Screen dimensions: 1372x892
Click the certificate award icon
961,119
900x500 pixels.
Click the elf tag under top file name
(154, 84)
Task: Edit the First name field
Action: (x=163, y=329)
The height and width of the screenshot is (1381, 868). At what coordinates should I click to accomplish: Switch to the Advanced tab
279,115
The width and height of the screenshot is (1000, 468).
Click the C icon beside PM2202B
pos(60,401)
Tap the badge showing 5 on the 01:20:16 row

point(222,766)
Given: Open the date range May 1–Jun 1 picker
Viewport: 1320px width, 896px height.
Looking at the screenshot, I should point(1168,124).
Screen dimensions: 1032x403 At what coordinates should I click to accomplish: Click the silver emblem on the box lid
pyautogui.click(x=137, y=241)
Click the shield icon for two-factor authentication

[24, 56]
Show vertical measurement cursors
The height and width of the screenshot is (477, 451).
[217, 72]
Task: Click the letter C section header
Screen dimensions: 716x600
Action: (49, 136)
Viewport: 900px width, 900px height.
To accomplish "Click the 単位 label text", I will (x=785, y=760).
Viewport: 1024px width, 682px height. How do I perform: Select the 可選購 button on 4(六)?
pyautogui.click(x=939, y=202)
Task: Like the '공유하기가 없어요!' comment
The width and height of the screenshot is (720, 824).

□ □ □

- EXERCISE DESCRIPTION
From the line that contains "Task: Click the letter C section header" through the final line of the material, copy every line exactly, including both ends.

- ANSWER TO THIS PROBLEM
Task: Click the letter C section header
Screen dimensions: 716x600
Action: (49, 136)
Viewport: 900px width, 900px height.
To accomplish "Click the 単位 label text", I will (x=785, y=760).
Viewport: 1024px width, 682px height. How do I perform: Select the 可選購 button on 4(六)?
pyautogui.click(x=939, y=202)
Task: Like the '공유하기가 없어요!' comment
The width and height of the screenshot is (720, 824).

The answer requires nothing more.